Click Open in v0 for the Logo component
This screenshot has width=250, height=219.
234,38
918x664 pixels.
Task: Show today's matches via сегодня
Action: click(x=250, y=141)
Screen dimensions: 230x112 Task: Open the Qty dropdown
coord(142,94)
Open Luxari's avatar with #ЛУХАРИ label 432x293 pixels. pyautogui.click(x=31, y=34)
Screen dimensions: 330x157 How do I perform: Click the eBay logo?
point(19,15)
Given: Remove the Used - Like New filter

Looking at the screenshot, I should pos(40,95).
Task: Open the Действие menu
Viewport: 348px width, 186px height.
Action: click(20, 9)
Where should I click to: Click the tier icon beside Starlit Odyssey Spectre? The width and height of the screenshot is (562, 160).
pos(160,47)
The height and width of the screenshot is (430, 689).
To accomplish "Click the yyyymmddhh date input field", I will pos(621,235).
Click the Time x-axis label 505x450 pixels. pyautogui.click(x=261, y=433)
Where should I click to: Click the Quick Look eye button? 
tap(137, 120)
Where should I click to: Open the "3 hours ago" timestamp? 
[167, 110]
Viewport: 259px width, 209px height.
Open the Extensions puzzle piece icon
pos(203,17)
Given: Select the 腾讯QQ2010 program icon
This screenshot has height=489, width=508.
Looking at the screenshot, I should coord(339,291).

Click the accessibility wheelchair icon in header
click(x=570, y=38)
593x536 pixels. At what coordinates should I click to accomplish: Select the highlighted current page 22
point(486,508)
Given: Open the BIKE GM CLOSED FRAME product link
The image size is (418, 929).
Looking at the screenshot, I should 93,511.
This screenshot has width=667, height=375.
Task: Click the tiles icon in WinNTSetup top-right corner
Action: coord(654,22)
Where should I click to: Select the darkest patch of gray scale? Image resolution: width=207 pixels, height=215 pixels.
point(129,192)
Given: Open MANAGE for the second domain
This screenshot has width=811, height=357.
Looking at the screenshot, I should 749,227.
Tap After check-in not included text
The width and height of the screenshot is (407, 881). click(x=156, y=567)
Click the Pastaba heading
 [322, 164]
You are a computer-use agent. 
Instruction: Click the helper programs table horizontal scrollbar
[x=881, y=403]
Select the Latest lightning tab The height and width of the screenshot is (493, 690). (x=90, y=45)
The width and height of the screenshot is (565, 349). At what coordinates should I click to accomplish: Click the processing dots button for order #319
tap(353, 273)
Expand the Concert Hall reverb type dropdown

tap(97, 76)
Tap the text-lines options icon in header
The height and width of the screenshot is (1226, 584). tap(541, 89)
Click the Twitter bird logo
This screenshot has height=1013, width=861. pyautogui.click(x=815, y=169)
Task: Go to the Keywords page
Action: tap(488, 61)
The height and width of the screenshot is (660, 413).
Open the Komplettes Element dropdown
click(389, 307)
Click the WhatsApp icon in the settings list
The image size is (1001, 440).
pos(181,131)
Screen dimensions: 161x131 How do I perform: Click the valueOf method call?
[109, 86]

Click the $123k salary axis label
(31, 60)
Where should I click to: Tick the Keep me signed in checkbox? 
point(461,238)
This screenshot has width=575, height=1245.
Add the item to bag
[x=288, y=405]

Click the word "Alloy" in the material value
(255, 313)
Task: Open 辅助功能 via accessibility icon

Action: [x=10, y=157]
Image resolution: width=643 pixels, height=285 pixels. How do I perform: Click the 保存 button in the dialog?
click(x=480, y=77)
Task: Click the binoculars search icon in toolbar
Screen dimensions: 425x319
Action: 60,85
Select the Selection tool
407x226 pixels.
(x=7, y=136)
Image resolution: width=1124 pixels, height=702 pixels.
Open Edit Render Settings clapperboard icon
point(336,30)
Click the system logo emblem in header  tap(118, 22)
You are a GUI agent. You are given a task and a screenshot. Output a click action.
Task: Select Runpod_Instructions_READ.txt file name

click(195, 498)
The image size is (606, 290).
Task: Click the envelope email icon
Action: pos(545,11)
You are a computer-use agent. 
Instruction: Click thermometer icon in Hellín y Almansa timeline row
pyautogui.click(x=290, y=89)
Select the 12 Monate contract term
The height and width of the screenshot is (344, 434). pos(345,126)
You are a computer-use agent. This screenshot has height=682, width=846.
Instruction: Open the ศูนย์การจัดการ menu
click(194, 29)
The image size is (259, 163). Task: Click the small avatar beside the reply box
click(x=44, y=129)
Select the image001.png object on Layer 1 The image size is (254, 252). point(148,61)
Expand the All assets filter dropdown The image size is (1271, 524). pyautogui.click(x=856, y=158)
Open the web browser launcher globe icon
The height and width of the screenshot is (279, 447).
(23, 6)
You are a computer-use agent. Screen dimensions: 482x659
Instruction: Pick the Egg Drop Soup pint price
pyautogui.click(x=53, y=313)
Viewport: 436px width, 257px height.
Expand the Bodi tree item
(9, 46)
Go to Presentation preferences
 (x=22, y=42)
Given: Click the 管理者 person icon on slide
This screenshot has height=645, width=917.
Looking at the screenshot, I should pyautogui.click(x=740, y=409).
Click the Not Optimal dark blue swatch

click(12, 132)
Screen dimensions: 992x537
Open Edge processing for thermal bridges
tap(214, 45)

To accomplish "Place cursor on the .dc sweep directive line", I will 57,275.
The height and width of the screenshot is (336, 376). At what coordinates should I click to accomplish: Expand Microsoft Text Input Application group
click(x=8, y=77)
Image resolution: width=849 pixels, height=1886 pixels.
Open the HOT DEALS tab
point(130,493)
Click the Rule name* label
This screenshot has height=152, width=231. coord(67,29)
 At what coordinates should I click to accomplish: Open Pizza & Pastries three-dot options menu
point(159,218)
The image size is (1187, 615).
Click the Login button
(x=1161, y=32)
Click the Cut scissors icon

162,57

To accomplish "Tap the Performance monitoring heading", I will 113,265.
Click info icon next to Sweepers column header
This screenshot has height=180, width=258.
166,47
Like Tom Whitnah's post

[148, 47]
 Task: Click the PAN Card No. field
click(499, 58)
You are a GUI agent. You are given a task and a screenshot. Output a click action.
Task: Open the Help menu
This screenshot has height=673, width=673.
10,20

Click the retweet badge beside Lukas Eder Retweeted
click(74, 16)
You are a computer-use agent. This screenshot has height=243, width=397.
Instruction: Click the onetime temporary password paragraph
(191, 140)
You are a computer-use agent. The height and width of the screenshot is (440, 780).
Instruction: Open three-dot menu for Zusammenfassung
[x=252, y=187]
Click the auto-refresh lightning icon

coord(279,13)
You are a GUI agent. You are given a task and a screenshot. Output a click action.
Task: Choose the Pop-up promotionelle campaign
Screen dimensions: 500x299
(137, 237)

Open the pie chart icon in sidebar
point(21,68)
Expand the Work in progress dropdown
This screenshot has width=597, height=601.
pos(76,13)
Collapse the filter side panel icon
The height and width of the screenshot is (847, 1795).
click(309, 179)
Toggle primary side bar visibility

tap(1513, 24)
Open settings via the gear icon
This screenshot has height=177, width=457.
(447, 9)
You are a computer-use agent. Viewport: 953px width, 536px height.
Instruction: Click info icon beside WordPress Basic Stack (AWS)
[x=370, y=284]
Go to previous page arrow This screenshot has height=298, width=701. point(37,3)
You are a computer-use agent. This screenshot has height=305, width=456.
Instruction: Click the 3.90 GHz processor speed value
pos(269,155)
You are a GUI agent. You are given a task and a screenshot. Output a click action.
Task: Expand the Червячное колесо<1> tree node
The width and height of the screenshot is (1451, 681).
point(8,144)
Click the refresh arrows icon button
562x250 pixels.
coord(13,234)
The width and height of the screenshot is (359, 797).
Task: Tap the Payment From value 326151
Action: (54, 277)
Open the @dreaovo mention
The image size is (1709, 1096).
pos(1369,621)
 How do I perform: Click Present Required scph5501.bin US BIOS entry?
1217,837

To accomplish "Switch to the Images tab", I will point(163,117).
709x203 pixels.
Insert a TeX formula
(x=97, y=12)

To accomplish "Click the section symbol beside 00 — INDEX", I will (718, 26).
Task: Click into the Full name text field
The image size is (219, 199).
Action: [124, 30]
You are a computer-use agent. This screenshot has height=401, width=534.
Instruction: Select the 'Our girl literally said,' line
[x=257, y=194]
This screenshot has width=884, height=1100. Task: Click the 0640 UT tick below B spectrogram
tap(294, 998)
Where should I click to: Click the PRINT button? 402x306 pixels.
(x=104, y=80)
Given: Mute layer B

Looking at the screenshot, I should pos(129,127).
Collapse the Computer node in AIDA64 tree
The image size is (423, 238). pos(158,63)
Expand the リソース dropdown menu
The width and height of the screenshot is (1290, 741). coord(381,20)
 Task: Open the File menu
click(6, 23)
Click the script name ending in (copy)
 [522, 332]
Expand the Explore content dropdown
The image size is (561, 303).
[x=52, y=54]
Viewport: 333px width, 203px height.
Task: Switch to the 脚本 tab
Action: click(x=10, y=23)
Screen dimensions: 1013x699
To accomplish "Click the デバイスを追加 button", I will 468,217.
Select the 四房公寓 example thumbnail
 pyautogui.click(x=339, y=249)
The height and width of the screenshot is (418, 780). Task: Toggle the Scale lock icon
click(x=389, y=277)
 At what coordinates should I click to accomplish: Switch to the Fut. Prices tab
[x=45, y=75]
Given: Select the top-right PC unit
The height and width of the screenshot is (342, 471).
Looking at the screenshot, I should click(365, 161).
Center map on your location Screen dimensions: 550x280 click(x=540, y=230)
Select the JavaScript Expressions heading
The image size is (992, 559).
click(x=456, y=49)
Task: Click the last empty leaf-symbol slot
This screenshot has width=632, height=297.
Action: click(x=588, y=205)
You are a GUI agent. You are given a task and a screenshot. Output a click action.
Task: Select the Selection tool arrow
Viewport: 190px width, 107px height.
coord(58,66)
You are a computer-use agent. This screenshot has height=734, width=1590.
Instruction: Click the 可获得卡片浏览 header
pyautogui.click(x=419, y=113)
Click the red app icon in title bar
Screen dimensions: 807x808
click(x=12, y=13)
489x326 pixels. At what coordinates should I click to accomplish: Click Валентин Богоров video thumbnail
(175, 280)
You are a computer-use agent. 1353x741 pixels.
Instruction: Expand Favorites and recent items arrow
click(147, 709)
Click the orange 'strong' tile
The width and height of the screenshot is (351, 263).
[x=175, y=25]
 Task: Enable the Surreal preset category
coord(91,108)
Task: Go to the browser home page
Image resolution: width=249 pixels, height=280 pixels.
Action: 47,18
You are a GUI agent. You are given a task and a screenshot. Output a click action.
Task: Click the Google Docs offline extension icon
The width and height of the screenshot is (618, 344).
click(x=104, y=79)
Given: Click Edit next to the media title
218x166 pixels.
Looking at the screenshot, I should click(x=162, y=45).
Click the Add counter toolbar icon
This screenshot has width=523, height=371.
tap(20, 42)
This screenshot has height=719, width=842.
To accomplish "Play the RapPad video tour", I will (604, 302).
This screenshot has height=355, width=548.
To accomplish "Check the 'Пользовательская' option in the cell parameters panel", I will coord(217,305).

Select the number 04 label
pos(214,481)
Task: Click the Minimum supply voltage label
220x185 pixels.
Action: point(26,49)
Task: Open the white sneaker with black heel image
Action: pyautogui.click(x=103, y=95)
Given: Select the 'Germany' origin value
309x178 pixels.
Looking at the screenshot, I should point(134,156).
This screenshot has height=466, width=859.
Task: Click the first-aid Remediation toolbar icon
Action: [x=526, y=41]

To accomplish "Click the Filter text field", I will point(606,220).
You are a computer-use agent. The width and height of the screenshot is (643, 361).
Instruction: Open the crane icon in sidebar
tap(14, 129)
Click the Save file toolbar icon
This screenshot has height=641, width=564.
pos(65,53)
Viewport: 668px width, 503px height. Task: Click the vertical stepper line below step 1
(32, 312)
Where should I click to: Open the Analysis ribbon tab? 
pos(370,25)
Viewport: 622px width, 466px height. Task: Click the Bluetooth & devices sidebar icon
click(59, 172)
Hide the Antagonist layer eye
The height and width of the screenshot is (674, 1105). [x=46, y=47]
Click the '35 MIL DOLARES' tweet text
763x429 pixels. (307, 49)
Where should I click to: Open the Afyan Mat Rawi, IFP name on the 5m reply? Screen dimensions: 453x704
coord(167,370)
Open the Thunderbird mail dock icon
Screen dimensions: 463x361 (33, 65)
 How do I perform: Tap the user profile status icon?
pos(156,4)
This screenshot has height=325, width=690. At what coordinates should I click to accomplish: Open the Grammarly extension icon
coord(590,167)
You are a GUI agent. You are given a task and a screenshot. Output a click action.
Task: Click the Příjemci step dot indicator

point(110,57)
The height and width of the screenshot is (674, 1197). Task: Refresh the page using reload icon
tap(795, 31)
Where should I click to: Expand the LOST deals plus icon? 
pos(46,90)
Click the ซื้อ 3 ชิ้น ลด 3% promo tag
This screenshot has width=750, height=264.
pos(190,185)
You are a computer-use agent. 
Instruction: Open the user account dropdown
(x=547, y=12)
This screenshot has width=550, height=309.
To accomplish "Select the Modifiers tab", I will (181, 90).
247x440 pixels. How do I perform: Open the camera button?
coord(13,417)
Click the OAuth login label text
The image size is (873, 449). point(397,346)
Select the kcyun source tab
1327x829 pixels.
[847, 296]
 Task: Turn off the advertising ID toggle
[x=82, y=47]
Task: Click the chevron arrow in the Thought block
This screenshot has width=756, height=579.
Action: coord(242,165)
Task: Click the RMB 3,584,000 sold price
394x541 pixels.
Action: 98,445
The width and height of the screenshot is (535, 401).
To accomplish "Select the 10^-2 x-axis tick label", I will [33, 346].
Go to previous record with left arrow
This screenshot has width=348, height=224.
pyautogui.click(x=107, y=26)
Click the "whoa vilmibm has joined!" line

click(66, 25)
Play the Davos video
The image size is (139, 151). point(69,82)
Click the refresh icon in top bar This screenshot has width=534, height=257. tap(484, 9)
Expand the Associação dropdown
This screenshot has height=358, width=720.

——————————

Could you return exactly the stretch of the data above that starts at the line with "Open Edit Render Settings clapperboard icon" and ends at the line with "Viewport: 436px width, 257px height.", both lines included?

● Your response:
Open Edit Render Settings clapperboard icon
point(336,30)
Click the system logo emblem in header  tap(118, 22)
You are a GUI agent. You are given a task and a screenshot. Output a click action.
Task: Select Runpod_Instructions_READ.txt file name

click(195, 498)
The image size is (606, 290).
Task: Click the envelope email icon
Action: pos(545,11)
You are a computer-use agent. 
Instruction: Click thermometer icon in Hellín y Almansa timeline row
pyautogui.click(x=290, y=89)
Select the 12 Monate contract term
The height and width of the screenshot is (344, 434). pos(345,126)
You are a computer-use agent. This screenshot has height=682, width=846.
Instruction: Open the ศูนย์การจัดการ menu
click(194, 29)
The image size is (259, 163). Task: Click the small avatar beside the reply box
click(x=44, y=129)
Select the image001.png object on Layer 1 The image size is (254, 252). point(148,61)
Expand the All assets filter dropdown The image size is (1271, 524). pyautogui.click(x=856, y=158)
Open the web browser launcher globe icon
The height and width of the screenshot is (279, 447).
(23, 6)
You are a computer-use agent. Screen dimensions: 482x659
Instruction: Pick the Egg Drop Soup pint price
pyautogui.click(x=53, y=313)
Viewport: 436px width, 257px height.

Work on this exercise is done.